In its letter of protest, Southwest furnished for the first time a power of attorney executed by Mary Ray in favor of John Mueller which is dated prior to bid opening. The protester maintains that, regardless of the other information provided to the agency, this power of attorney establishes that at bid opening, John Mueller had the authority conferred on Mary Ray by the terms of the partnership agreement.

Southwest has not explained why it did not provide this power of attorney to the agency during the course of its inquiry. The contracting officer's letter to Southwest after her review of the partnership agreement was quite specific, requesting that the firm "provide additional evidence that Mr. Mueller had authority to individually bind [Southwest]." Rather than provide the power of attorney that the protester now maintains afforded John Mueller authority to individually bind the firm, Southwest stated that it agreed with the agency's understanding of the restriction on John Mueller's authority, and that currently there were "no plans for John Mueller to be authorized individually [to] bind [Southwest]."

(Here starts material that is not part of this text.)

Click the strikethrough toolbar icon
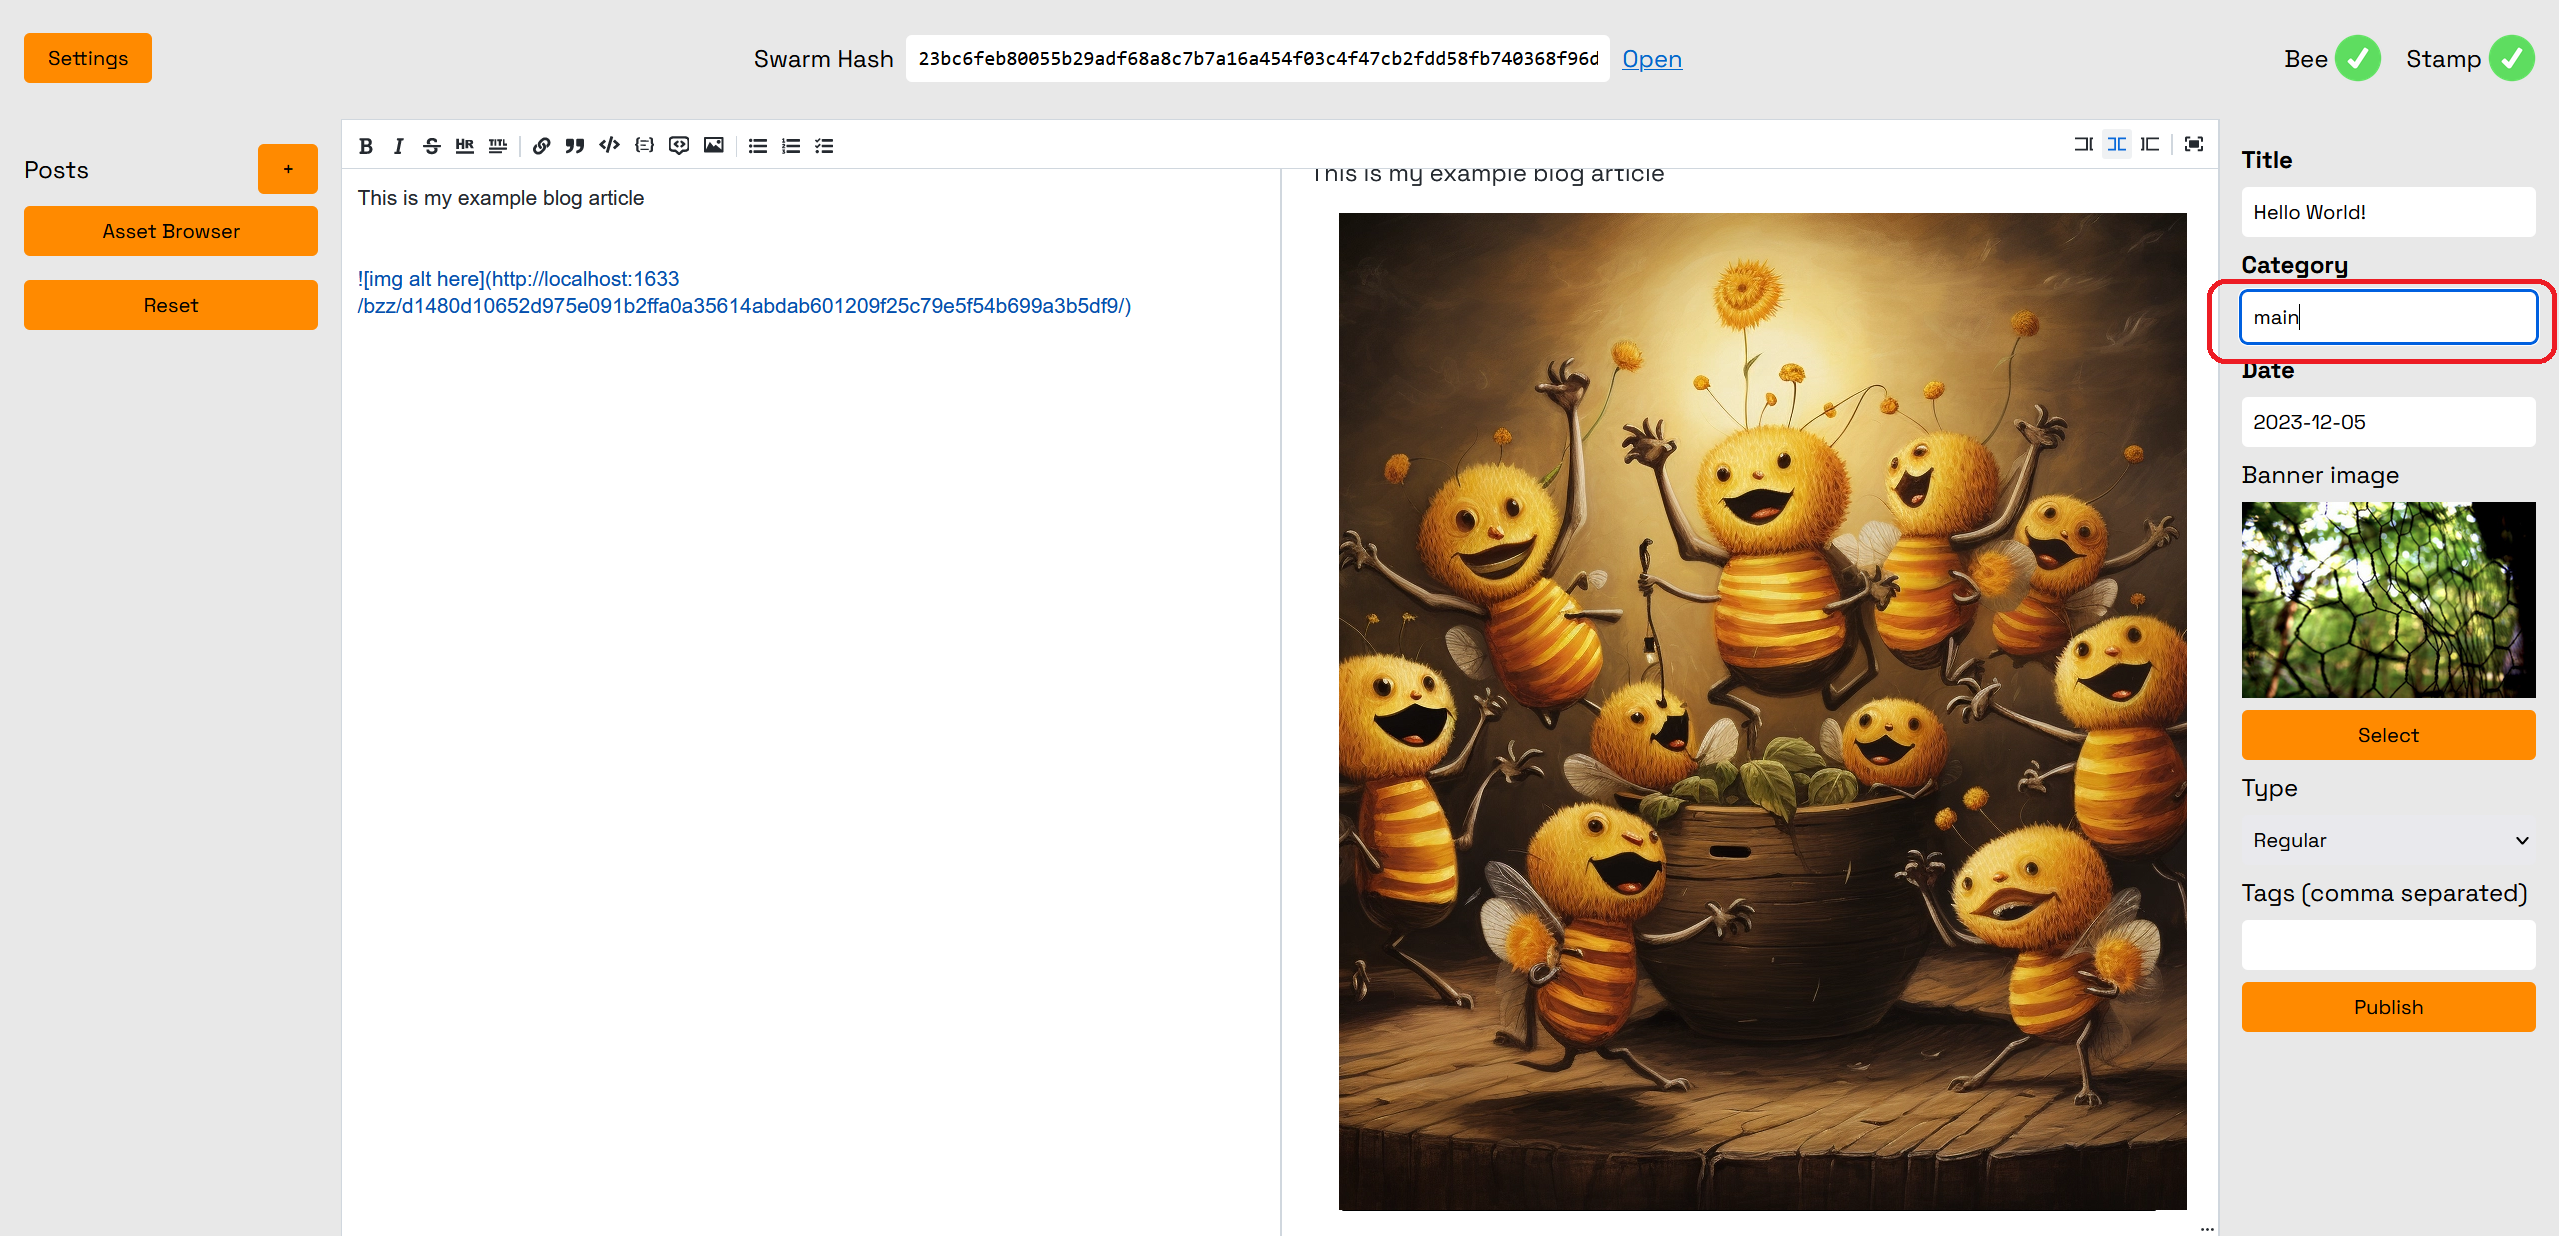 point(431,146)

Under these circumstances, we question the probative value of the power of attorney when compared to Southwest's earlier representation to the agency; this is especially so in light of the particulars of the power of attorney. The power of attorney was executed in February 1992, by Mary Ray individually rather than as a partner of Southwest; this is evident from the fact that Southwest's partnership agreement was not executed until March 1994, more than 2 years later. The record thus shows that the power of attorney was executed prior to the time when the partnership was formed, and this brings into question whether, at the time of its execution, the parties intended the power of attorney to affect the nature of their subsequent partnership relationship.

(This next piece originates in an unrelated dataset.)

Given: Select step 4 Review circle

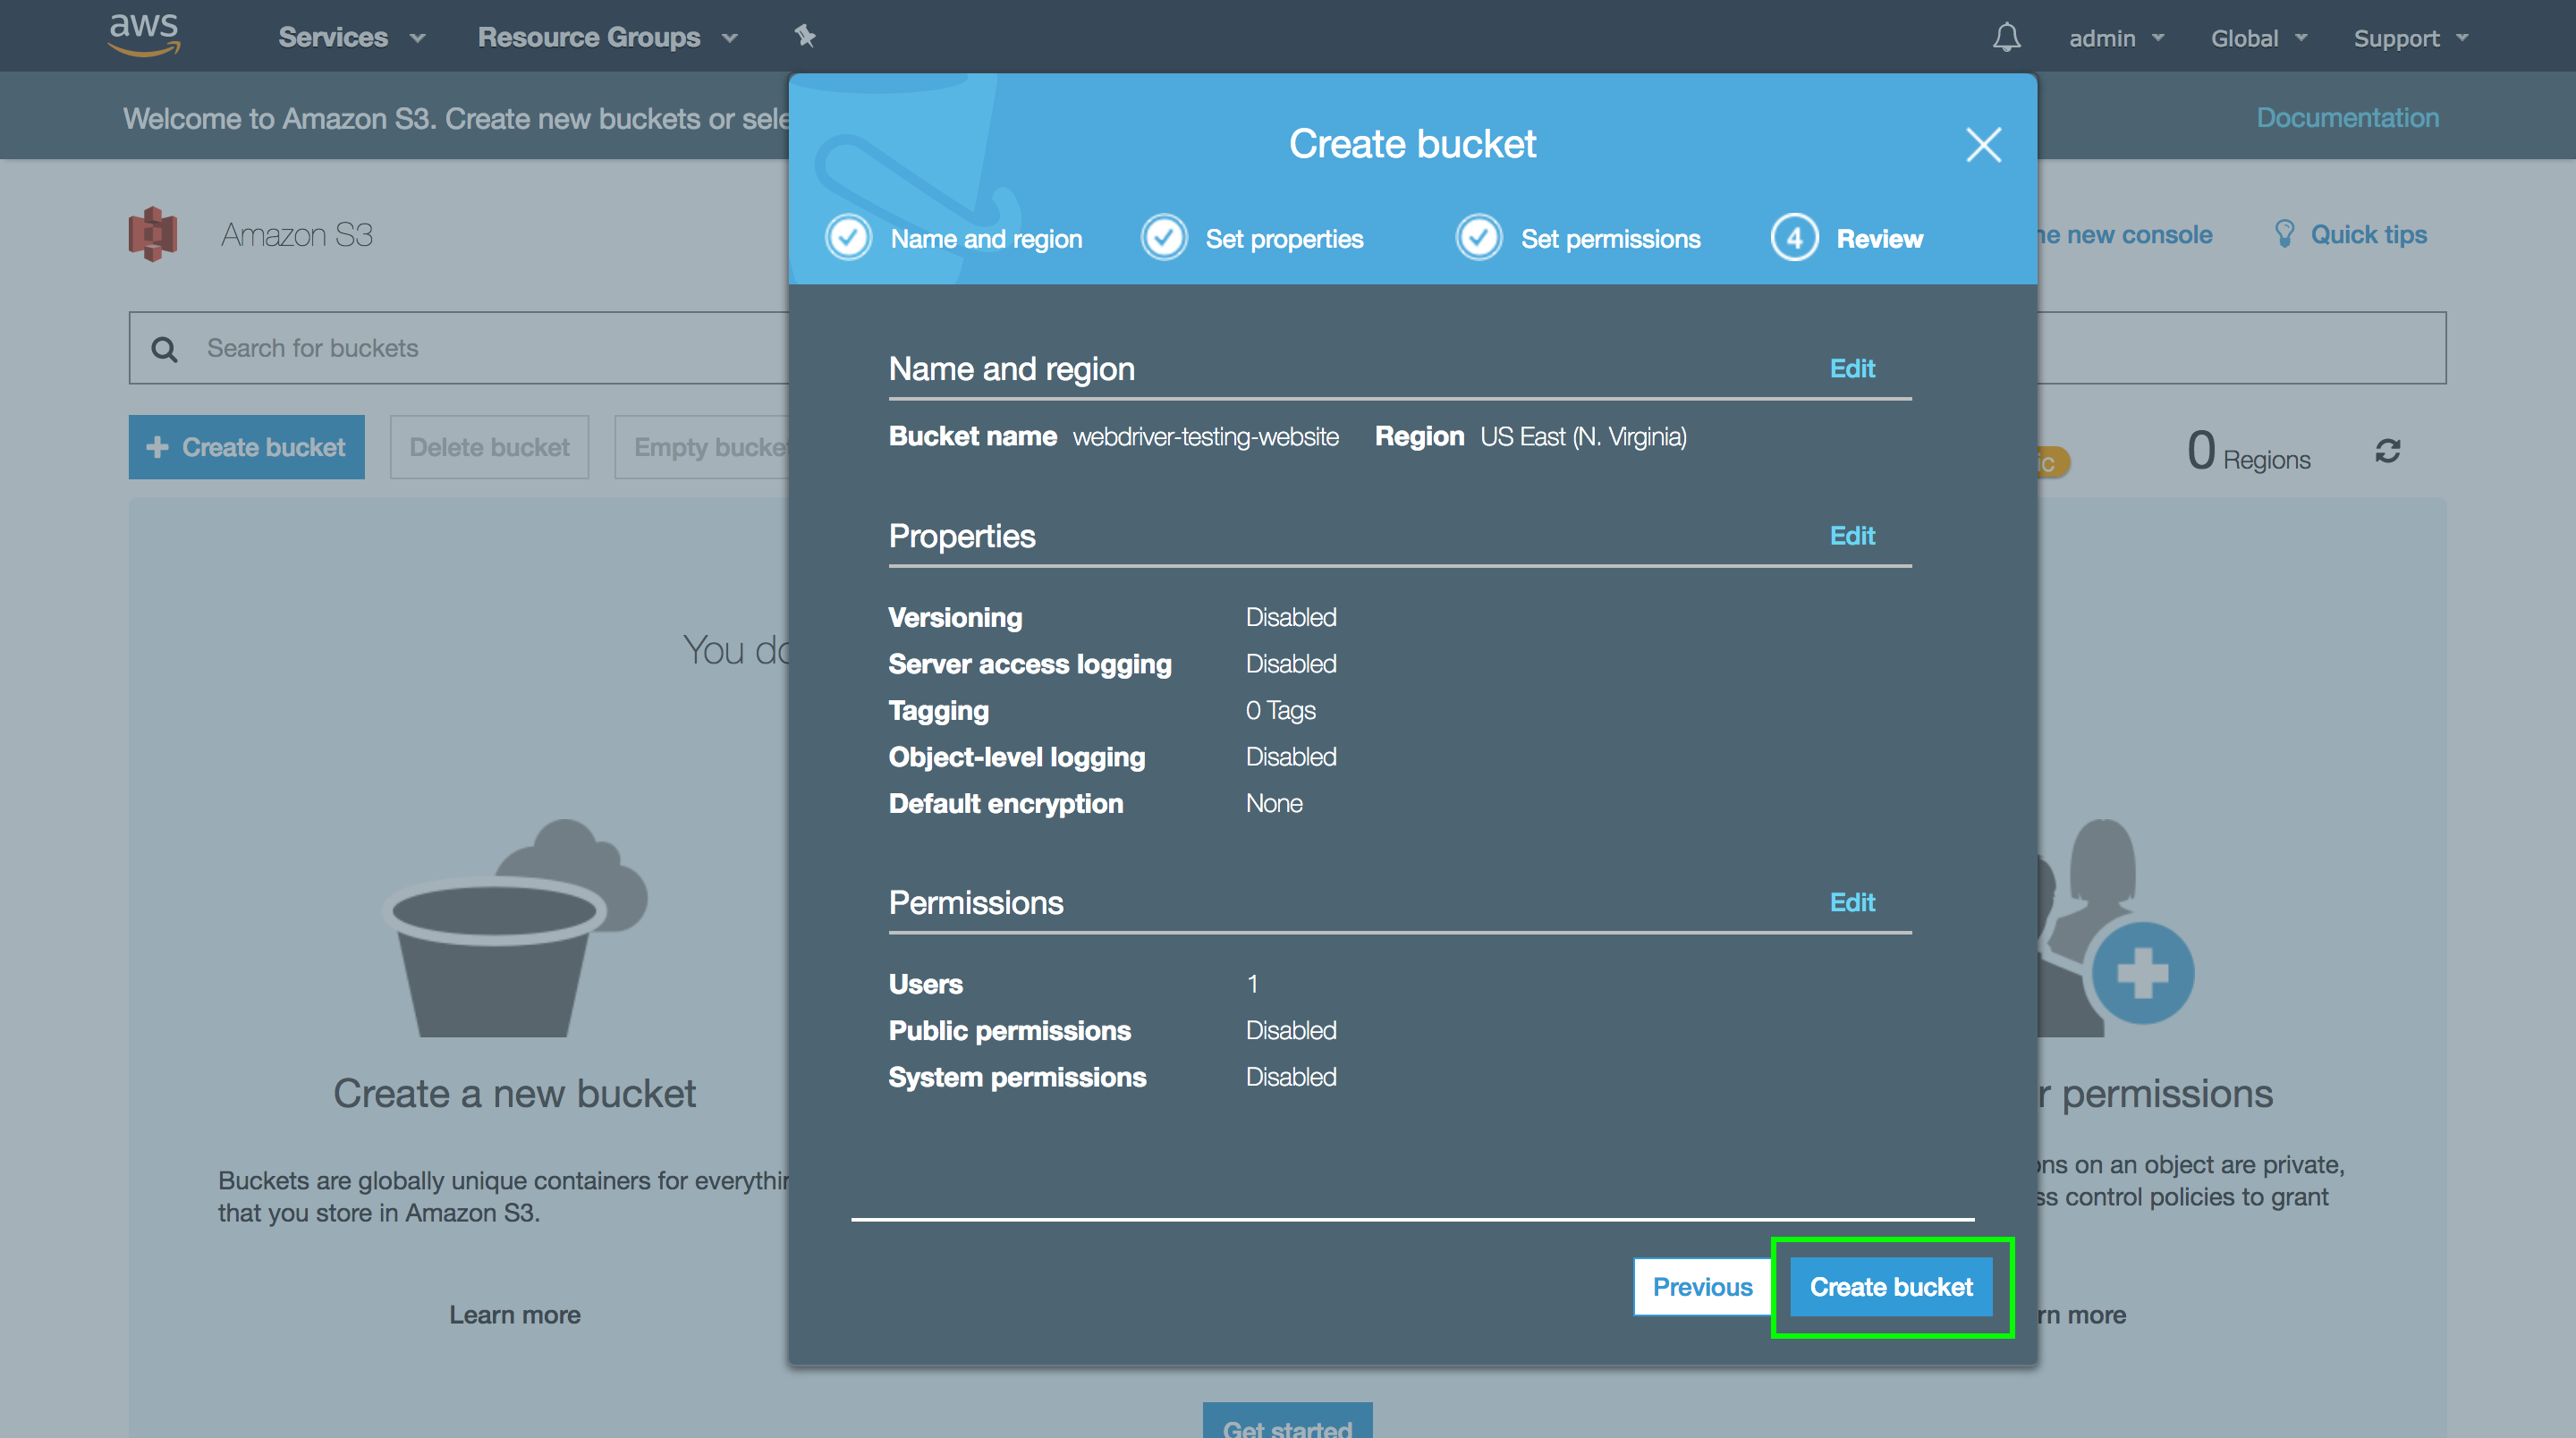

Southwest also submitted affidavits executed by each of the two partners with its comments on the agency report. These affidavits essentially represent that, at the time Southwest was preparing its bid, Mary Ray and John Mueller orally agreed that his signature on the certificate of procurement integrity would be effective to bind the firm. These affidavits also represent that Mary Ray's earlier statement (in response to the contracting officer's inquiry) that John Mueller did not have authority to individually bind the partnership was made in response to the contracting officer's general question regarding his authority; the parties represent that, had the contracting officer specifically asked whether John Mueller had authority to sign the certificate, they would have explained that he had been extended that authority orally during the firm's bid preparation.

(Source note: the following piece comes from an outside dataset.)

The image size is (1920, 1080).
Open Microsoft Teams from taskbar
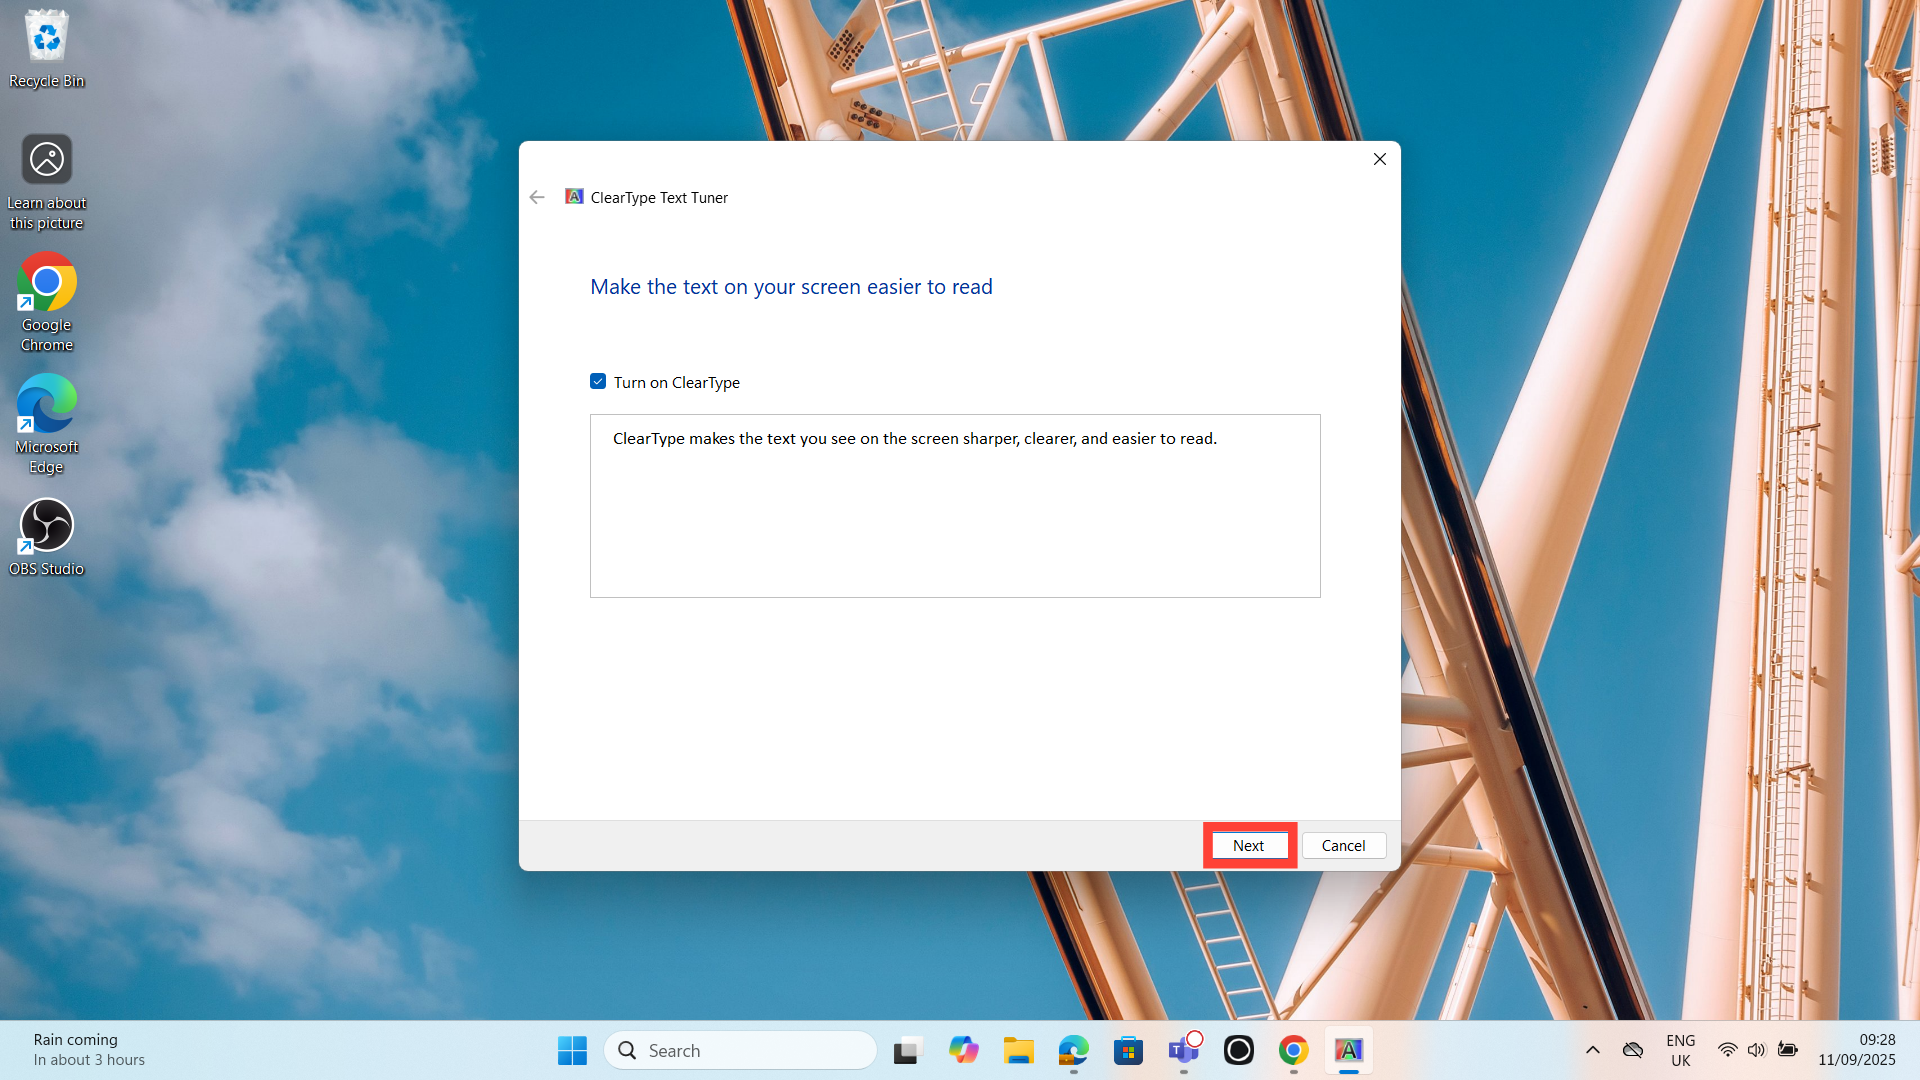1183,1050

Given the existence of several pieces of evidence--each of which the protester has presented with a different explanation of the basis for John Mueller's authority under the partnership--we are left to balance the evidence in considering which should be accorded determinative weight here. As with the power of attorney, Southwest has not explained why it did not furnish these statements to the agency at the time of its inquiry or, for that matter, with its initial letter of protest. This lack of an explanation gives rise to the appearance that the affidavits set forth no more than a self-serving scenario engendered after the fact to render Southwest eligible for award. In contrast, Mary Ray's earlier representation--in response to a direct question from the agency--that John Mueller did not have authority to individually bind the partnership, was made when she apparently was unaware of the implications of her representation. We conclude that this earlier representation provides the more reliable evidence of the scope of John Mueller's authority at the time of bid opening.

The protest is denied.

1. California Corporation Code Sec. 15009(4) (Deering 1979). We also note, however, that California case law suggests that, regardless of the state of the third party's knowledge, a partner may not act in contravention of a restriction on his authority to bind the partnership. See People v. Van Skander, 66 P.2d 1228 (1937).